Normal driving conditions on the I-15 through San Diego.

The costs are directly related to your state’s/province’s traffic fines and insurance coverage.  We’re not factoring in the actual car cost, because some states don’t have inspection and, therefore, don’t care if you put your vehicle together with duct tape and string.


Completely legal in New Mexico.
  • Richness of experience–  Wii:  Eh, I guess seeing all the Mario World characters putting aside their respective grudges to race each other in bloody death is entertaining enough.  Except for Toad.  That little shit stain is annoying in any incarnation.  Eat shit, Toad!

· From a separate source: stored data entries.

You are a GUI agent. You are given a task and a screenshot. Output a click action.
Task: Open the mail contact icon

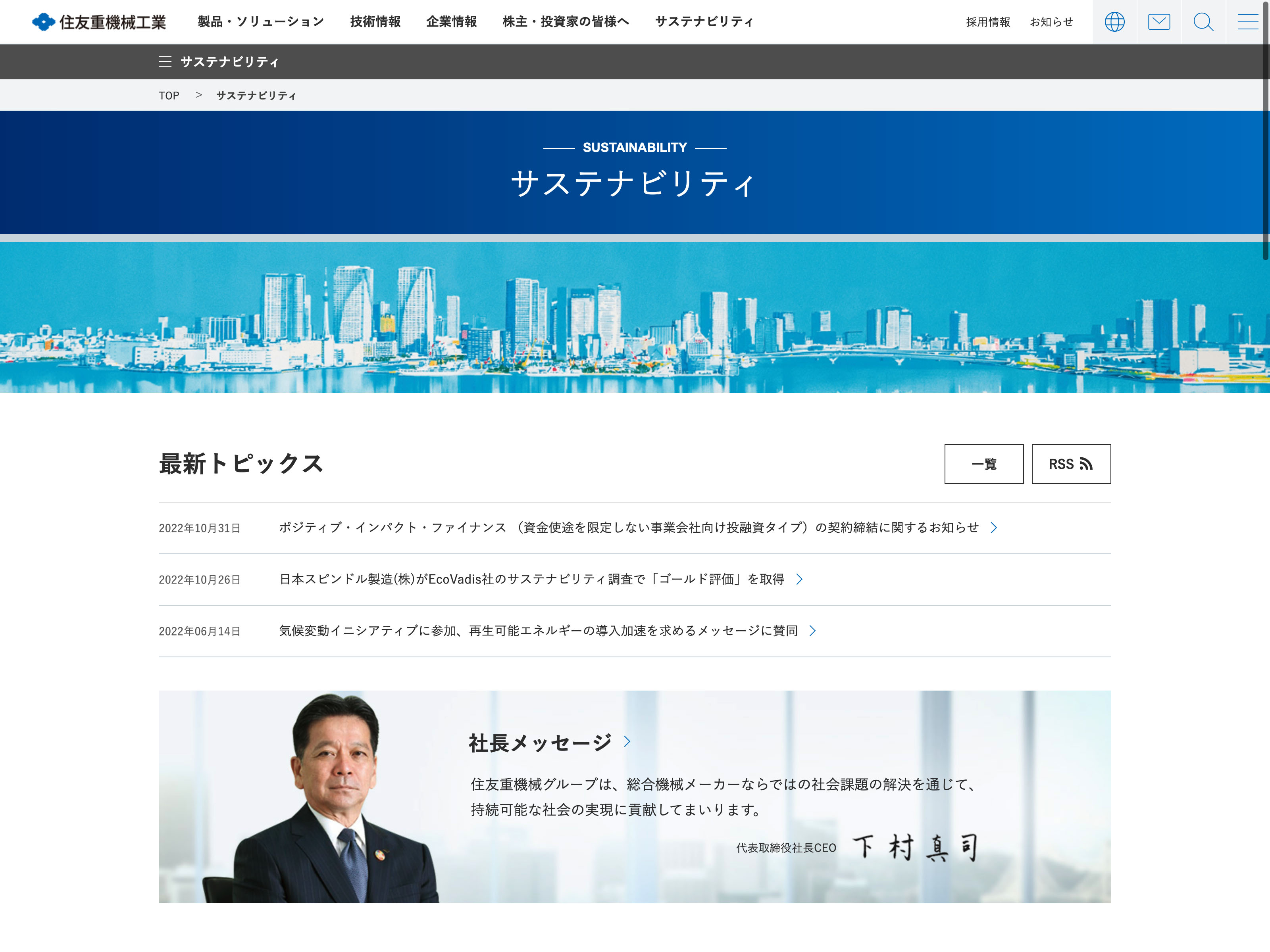pyautogui.click(x=1158, y=22)
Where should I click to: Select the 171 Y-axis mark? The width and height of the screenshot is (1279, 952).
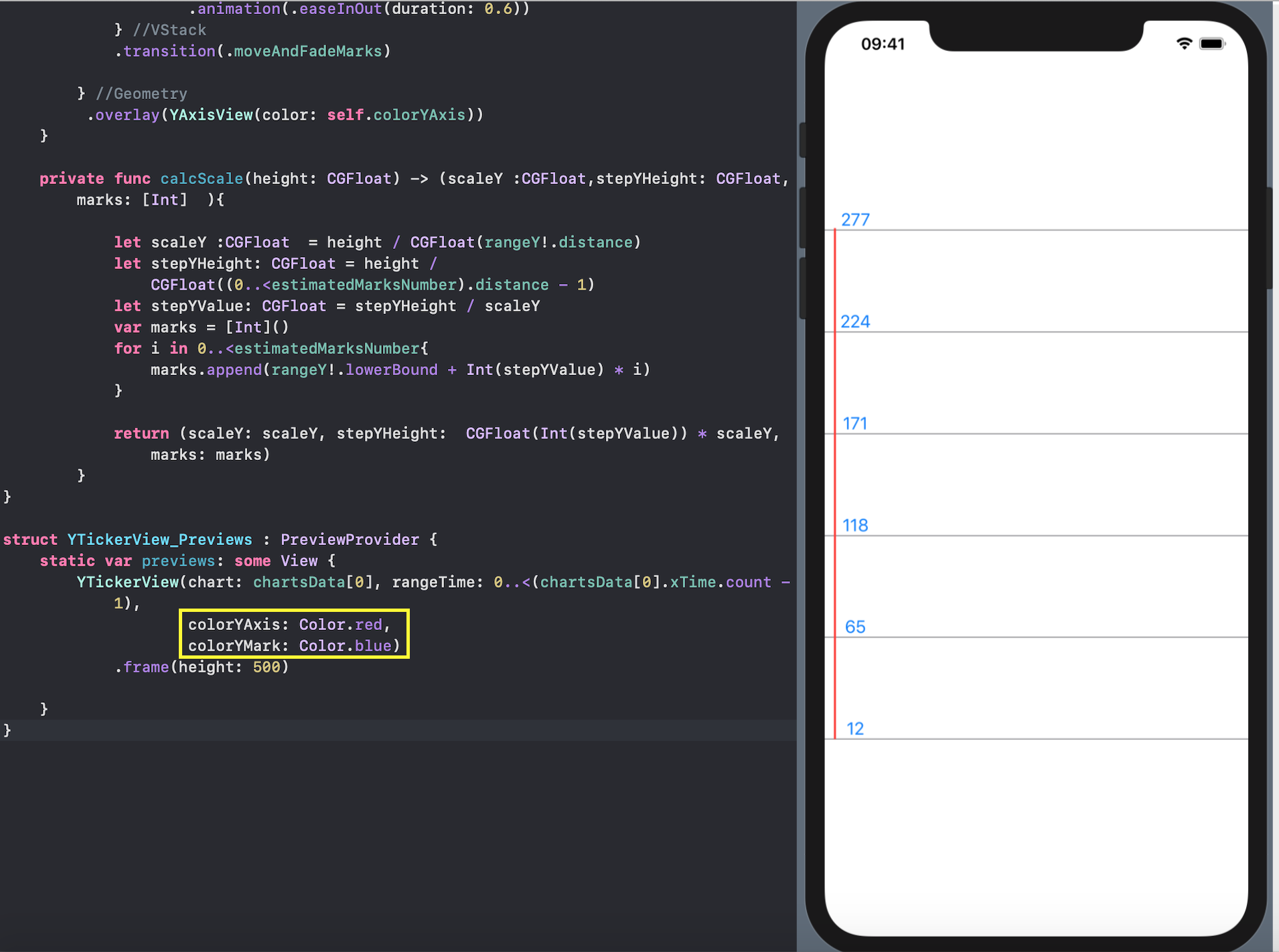click(x=856, y=423)
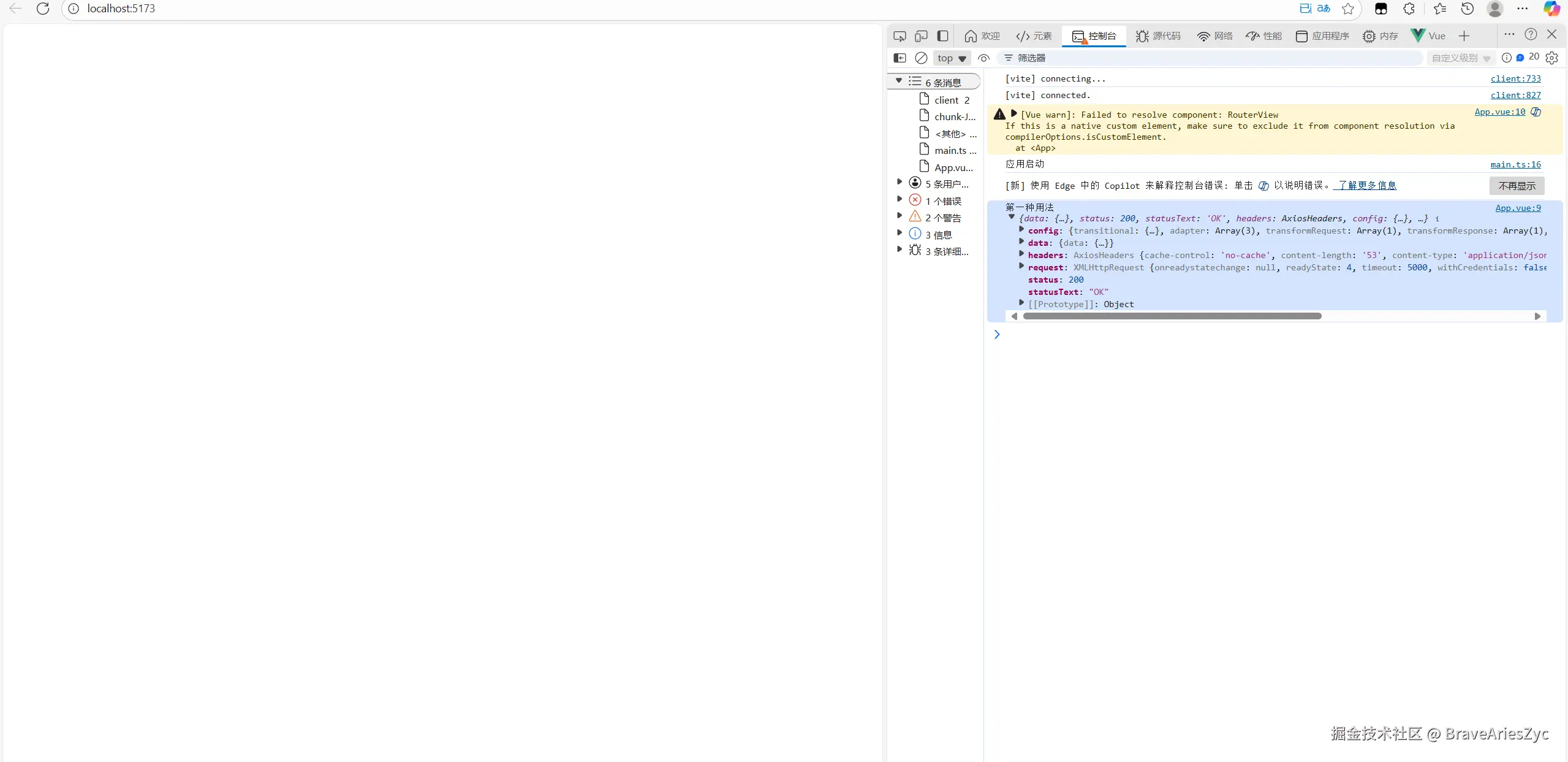Expand the config property of the response
The image size is (1568, 762).
[1021, 230]
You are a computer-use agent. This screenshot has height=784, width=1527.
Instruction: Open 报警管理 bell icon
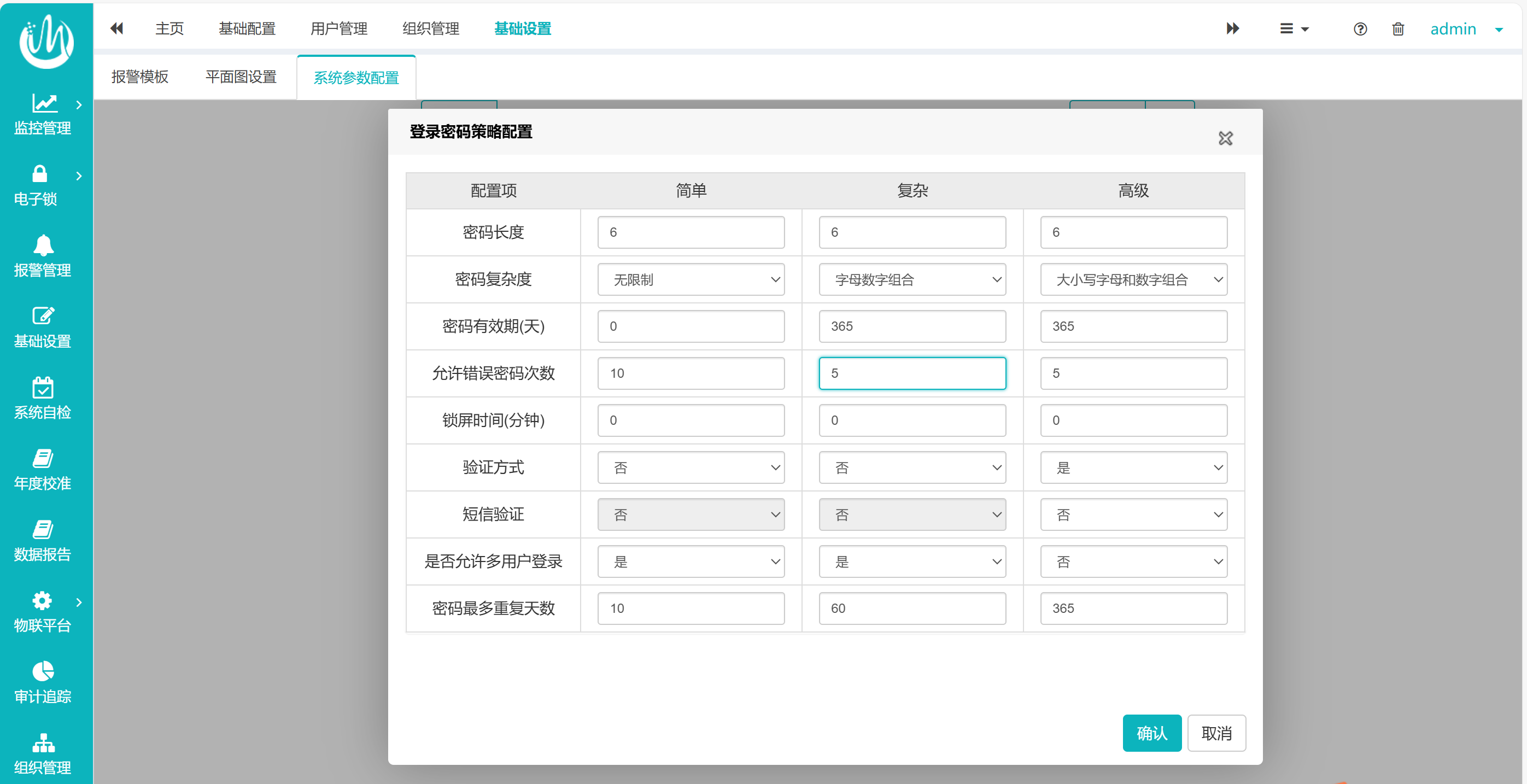tap(43, 245)
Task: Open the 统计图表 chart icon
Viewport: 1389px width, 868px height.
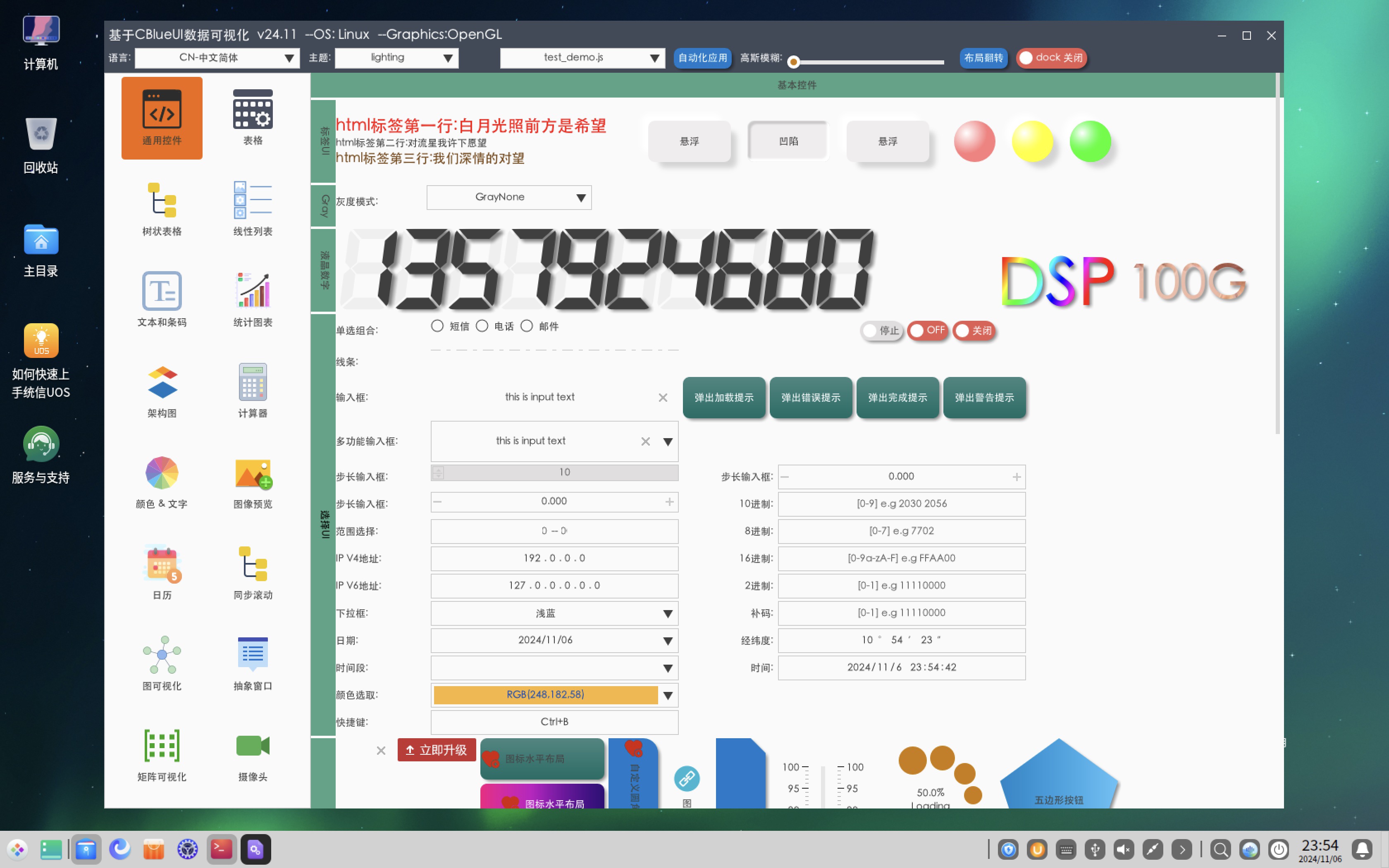Action: pyautogui.click(x=253, y=298)
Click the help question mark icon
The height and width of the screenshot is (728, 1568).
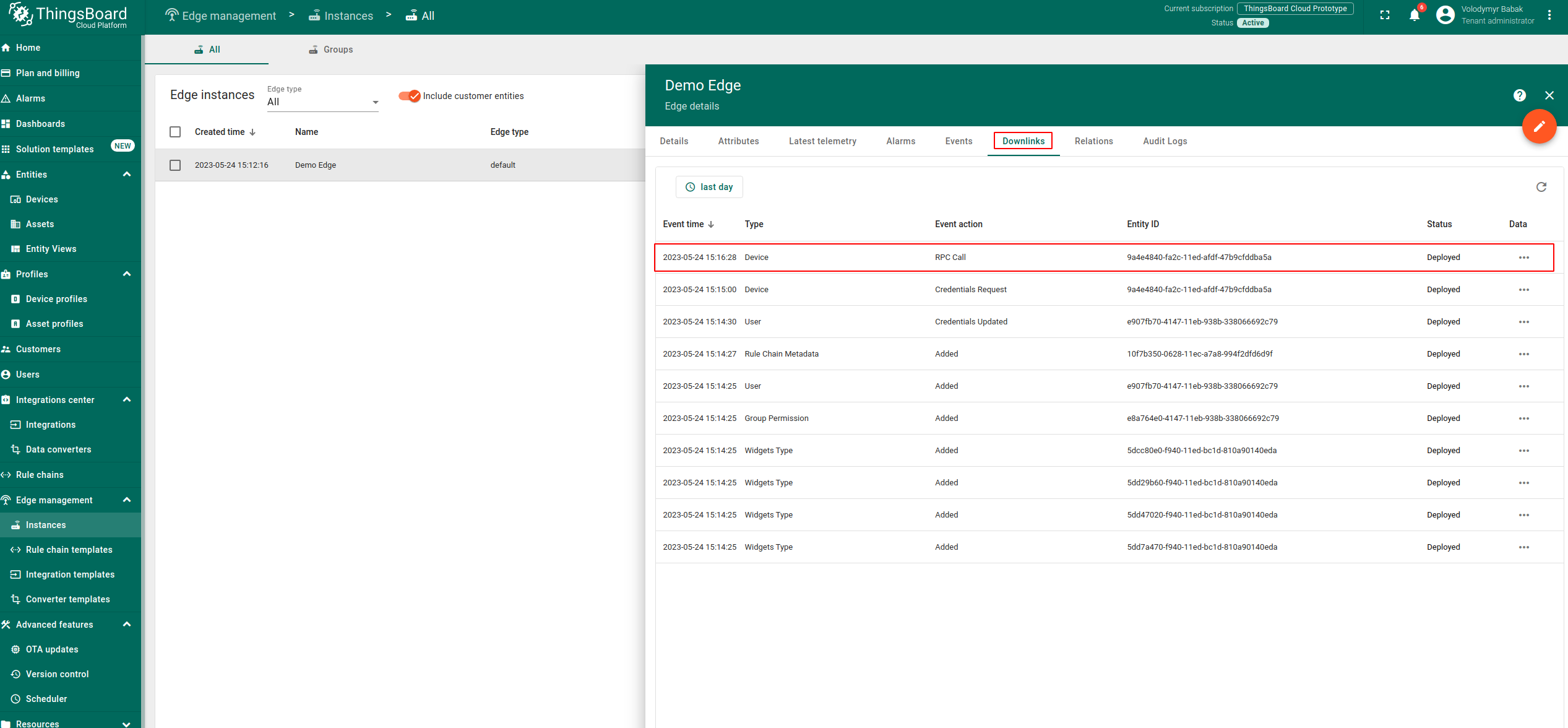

  • Richness of experience–  Real life:  Hard to say.  It’s a friggin miracle if you can work up enough speed to approach 20 MPH on Jersey 42 let alone run someone off the road while braining them with a turtle shell.  However, the I-90 from Northwest Idaho through Western Montana is a real life Carmageddon.  If you careen off a mountain in Mario Kart, you end up reappearing at last place.  Do the same on the Montana  90 and the state police will find your charred corpse during the next thaw.
  • Winner:  Montana.
  • Wild Card:  No one gives a shit if you speed in either Mario Kart or on Montana I-90.  In one, you are racing as a character that doesn’t really exist.  In the other you simply cease to exist.